Actually I think you are way off on this, the reason they have so
far failed is due to a lack of cultural sensitivity. Let me site
some reasons :

  - Unit too large+ugly. Japanese homes are small, the xbox takes up
  too much room.

  - Failure to build and maintain effective working relationships
  with Japanese developers. Just look at the hash made of Metal Gear
  Solid Substance. It has terrible lag problems on xbox's superior
  hardware. This has been attributed to the developer having a
  terrible working relationship with MS.

  - The controllers were atrocious. They fixed this for the Japanese
  launch but there was a lot of negative PR generated
  anyway. Microsoft really missed the mark world over on this
  one. I'm lumbered with 3 of the enormous controllers myself and
  they cause my Western hands to cramp too.

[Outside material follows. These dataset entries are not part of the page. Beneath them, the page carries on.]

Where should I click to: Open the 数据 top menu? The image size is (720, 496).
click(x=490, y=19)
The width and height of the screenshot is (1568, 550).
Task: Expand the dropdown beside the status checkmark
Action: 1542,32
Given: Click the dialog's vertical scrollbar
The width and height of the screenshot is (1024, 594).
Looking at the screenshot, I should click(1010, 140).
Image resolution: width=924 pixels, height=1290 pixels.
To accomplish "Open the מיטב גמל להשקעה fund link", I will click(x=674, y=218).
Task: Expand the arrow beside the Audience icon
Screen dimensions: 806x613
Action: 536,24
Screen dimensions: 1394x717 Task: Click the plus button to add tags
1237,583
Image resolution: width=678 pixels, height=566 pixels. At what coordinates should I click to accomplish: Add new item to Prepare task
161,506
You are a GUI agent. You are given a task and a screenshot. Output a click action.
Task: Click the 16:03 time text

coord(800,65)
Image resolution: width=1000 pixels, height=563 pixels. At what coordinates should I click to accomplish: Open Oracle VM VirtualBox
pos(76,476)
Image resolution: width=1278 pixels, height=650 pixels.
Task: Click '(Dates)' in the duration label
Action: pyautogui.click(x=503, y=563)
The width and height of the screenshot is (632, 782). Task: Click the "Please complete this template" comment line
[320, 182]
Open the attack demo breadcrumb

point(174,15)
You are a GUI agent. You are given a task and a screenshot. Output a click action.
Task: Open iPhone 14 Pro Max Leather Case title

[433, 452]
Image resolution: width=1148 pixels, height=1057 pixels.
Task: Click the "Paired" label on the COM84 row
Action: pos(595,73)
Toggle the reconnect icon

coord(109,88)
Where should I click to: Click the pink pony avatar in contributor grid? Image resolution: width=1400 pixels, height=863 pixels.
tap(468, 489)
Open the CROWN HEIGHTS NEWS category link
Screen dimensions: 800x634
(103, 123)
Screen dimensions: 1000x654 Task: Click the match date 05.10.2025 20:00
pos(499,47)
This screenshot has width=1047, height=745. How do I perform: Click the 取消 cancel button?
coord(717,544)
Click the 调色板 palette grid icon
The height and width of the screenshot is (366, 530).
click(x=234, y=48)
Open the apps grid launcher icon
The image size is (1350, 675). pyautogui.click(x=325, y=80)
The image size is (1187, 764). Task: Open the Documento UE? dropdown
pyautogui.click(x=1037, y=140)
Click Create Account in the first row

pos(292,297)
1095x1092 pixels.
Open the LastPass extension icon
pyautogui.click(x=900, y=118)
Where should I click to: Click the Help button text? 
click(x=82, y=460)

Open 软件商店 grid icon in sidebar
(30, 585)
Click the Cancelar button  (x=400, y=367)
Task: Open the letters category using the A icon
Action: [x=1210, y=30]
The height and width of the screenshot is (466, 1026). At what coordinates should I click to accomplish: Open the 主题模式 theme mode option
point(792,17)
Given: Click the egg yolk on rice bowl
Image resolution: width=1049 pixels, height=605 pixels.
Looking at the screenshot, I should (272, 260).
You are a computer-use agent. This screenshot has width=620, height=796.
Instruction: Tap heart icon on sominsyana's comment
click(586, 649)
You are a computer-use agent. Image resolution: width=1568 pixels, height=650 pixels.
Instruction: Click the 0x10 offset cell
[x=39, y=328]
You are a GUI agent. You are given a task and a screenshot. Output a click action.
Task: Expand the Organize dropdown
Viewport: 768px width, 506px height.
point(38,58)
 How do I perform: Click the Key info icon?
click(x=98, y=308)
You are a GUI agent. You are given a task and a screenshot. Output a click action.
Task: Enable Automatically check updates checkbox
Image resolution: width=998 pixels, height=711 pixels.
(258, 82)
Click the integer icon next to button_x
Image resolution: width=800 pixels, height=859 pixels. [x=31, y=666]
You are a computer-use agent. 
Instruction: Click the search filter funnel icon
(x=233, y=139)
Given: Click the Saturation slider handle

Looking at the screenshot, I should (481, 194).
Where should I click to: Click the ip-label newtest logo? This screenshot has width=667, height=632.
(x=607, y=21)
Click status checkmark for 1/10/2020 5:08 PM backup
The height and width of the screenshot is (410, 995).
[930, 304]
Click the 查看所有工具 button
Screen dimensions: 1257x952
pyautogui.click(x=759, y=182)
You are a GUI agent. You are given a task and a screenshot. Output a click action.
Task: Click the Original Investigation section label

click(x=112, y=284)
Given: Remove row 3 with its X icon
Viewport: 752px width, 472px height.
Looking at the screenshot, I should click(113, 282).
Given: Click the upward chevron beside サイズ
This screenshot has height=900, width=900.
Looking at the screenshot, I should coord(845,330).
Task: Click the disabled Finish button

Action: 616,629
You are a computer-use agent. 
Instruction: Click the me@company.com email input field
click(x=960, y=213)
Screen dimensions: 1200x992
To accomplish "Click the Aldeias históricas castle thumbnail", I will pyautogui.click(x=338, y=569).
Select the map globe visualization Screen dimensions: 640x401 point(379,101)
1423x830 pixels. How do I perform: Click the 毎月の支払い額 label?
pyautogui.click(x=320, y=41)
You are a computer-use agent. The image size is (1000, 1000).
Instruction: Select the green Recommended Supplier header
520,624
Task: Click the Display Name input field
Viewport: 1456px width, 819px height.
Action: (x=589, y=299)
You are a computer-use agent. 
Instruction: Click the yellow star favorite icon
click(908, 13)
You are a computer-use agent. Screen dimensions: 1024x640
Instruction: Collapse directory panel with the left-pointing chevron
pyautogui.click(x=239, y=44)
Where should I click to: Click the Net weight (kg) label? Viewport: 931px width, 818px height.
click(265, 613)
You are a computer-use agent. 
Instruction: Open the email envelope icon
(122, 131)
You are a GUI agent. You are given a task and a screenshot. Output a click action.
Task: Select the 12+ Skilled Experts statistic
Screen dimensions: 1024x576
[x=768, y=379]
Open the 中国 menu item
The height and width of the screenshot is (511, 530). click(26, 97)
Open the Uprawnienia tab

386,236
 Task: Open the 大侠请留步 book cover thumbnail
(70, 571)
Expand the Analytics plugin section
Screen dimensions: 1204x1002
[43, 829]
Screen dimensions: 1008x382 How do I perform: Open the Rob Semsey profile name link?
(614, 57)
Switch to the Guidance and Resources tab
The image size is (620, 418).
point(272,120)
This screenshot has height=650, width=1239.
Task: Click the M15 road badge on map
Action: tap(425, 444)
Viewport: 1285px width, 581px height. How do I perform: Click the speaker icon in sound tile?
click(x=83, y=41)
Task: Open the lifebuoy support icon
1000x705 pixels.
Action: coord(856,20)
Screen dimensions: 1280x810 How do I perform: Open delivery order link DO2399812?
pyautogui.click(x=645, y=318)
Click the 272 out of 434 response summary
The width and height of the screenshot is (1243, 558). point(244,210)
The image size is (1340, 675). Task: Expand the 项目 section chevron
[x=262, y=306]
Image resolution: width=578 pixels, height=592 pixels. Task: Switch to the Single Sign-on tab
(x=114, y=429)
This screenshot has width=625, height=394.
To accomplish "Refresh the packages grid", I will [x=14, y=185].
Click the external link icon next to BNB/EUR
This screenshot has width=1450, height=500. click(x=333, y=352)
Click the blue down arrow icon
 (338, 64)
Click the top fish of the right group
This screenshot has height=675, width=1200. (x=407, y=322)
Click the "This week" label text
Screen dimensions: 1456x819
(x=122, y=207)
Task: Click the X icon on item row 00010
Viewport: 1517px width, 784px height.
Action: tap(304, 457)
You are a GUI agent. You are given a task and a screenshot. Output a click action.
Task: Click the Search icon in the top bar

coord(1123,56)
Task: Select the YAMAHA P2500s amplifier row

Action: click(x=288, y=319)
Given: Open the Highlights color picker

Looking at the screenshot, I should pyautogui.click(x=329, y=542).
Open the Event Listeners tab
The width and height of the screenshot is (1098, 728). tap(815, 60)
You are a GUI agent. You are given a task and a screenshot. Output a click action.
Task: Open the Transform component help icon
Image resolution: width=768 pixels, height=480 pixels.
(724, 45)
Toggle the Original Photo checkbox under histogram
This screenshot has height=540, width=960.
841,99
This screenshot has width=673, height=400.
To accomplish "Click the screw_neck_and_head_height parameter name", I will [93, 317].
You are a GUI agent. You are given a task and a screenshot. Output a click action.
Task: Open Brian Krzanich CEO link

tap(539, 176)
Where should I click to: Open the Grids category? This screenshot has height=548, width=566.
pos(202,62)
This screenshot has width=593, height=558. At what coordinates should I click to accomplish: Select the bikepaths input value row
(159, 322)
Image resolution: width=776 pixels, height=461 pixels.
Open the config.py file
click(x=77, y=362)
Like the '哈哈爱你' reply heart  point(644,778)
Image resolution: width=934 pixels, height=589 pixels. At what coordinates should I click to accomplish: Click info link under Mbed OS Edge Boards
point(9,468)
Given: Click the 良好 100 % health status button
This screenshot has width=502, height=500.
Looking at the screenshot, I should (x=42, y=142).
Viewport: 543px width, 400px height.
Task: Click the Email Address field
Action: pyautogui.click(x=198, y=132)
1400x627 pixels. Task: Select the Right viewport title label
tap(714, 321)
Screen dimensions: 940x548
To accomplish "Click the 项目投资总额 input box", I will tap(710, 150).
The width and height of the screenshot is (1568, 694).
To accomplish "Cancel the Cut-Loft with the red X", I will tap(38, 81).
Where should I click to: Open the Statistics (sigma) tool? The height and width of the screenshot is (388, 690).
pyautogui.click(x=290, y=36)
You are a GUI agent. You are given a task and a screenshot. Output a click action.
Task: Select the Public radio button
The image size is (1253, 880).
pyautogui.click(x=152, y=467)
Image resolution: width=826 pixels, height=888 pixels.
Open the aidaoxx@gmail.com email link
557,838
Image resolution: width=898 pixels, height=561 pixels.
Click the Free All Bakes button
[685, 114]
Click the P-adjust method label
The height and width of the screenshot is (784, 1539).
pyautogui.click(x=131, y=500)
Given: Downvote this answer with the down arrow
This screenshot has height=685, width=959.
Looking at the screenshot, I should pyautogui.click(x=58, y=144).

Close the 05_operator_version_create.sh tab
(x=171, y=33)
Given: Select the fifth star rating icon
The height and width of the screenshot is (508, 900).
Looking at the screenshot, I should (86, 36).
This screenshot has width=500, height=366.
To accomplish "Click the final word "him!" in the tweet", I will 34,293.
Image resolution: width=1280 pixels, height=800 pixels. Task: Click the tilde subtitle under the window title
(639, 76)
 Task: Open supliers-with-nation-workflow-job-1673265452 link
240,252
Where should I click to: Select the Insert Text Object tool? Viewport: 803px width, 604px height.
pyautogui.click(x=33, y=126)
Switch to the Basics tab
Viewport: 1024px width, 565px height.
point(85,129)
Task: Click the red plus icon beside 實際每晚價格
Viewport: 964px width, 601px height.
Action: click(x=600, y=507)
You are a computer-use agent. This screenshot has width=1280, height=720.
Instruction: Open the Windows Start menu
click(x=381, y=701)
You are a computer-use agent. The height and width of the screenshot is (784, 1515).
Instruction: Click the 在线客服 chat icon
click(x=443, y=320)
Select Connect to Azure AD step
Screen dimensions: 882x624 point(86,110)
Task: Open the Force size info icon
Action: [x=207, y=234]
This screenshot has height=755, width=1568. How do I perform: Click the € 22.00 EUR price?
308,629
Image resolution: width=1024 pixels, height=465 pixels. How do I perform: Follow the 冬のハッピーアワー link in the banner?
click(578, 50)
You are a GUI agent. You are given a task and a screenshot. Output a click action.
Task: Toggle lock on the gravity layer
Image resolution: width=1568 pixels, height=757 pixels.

  - Launch/hero game was an FPS. They aren't exactly popular in
  Japan.

If that isn't a recipe to fluff a Japanese launch, I don't know what
is.  Coca-cola get it - 'think global, act local.'

> The second, is that, Lineage, while being a huge success in Korea,
> is a huge failure in America.  If other cultures are so much more
> sensitive to ours, and tailor their big products to us sooo much
> better, why would NCSoft have failed to inspire a following in
> this country?  Korea still plays numerous American titles, the
> cult following of say, Star Craft, being a good example.

Well one could say the same things about the 'Deer Hunter' games
that seem to do very well in the US but appallingly outside. Some
things have universal appeal, some don't. To simply write off the
concept of tuning a product for a market is crass though.

Hopefully this hasn't strayed too far off topic.